Shaper #1 (Dark Horse)


CREDIT: Dark Horse Comics

Rating: 3.5/5 – Originally a Screenplay, Now a Comic.
by ComicSpectrum senior reviewer Shawn Hoklas.

It’s no secret that comic books have become a heavy source of influence for the motion picture industry, not only for superheroes, but across a wide range of genres. This year alone we’ve seen or will see the Avengers, Ant-Man and Kingsman just to name a few. With that being said, many creators have brought their ideas to the comic book page in the hopes of turning it into something bigger than comics, like Mark Millar’s MillarWorld line of books including the recently released Chrononauts that has already been optioned by Universal. Shaper, created by Eric Heisserer was originally intended to be seen as a movie since the original ideas were written into a screenplay for Heisserer’s own cinematic space opera, but has now ended up being told on the page in this first issue from Dark Horse Comics.

Shaper falls squarely into the science fiction genre with futuristic landscapes and technology, space ships, and as hinted by the title, shape shifters. Heisserer in the afterword talks about his love of the genre and being influenced by sci-fi writers like Dan Simmons, Stephen Baxter and more. It provides an interesting take on Hollywood as Heisserer talks about the Catch-22 of Hollywood wanting original ideas, but at the same time not wanting to take gambles on unproven properties. Shaper although utilizing concepts we’ve seen before, presents them in a fresh way with a story that got my attention and held me to the end.

This is the story of Spry, a teenage boy that’s about to graduate school and enter the “real” world.
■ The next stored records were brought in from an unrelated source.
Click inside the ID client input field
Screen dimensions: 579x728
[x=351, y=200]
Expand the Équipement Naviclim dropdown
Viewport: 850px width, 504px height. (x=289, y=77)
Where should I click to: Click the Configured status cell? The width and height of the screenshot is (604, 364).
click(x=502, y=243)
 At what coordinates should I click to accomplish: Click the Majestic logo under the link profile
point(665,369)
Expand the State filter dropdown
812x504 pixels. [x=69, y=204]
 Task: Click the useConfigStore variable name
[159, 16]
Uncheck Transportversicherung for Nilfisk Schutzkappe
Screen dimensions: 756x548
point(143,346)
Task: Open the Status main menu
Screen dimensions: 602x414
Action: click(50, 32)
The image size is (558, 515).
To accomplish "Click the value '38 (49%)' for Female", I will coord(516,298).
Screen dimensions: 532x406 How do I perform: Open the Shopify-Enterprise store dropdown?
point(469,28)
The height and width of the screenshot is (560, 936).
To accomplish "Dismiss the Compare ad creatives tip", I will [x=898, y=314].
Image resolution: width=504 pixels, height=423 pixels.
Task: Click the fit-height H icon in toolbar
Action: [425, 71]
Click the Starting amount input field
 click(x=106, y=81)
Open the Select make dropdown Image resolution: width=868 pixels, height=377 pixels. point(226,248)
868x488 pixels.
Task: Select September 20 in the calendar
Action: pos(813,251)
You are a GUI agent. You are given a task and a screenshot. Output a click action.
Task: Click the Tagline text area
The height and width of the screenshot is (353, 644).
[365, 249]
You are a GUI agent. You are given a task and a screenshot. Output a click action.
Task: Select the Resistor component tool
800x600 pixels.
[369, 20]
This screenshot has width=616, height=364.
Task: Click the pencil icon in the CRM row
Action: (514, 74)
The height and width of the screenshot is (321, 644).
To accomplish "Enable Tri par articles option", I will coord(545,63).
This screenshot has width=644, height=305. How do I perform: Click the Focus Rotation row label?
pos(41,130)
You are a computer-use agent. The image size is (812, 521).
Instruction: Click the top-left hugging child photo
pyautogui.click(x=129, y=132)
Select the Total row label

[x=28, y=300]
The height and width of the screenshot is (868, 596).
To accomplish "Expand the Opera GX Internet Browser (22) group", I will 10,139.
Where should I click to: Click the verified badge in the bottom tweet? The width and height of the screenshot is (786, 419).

Things don’t go exactly as planned and he finds himself thrown into a galactic sized problem with a war between the Caliphate army pictured on the cover, and the hunted race of shapeshifters.

The art by Felipe Massafera works well for the story, but at times because of the heavy lines and strong uses of blacks can get a little muddy and hide the action. Massafera’s imaginative art does sell the futuristic world happening around the characters, though. There’s different types of aliens introduced throughout, and the ships and transportation methods look and feel futuristic. I thought the cover along with the logo gave this book a slightly ‘manga type’ feel, but the interior pencils and style are far from it.

Shaper creates a new world that looks and reads like a cinematic space opera. Although the art didn’t always live up to my high expectations, it did enough to draw me in and serve the story. I’ve seen a lot of space opera books in the world of comics, so it remains to be seen if this one can stand out amongst the competition. So far I’ll be back for another issue and hope that the story goes in a direction that’s surprising and new.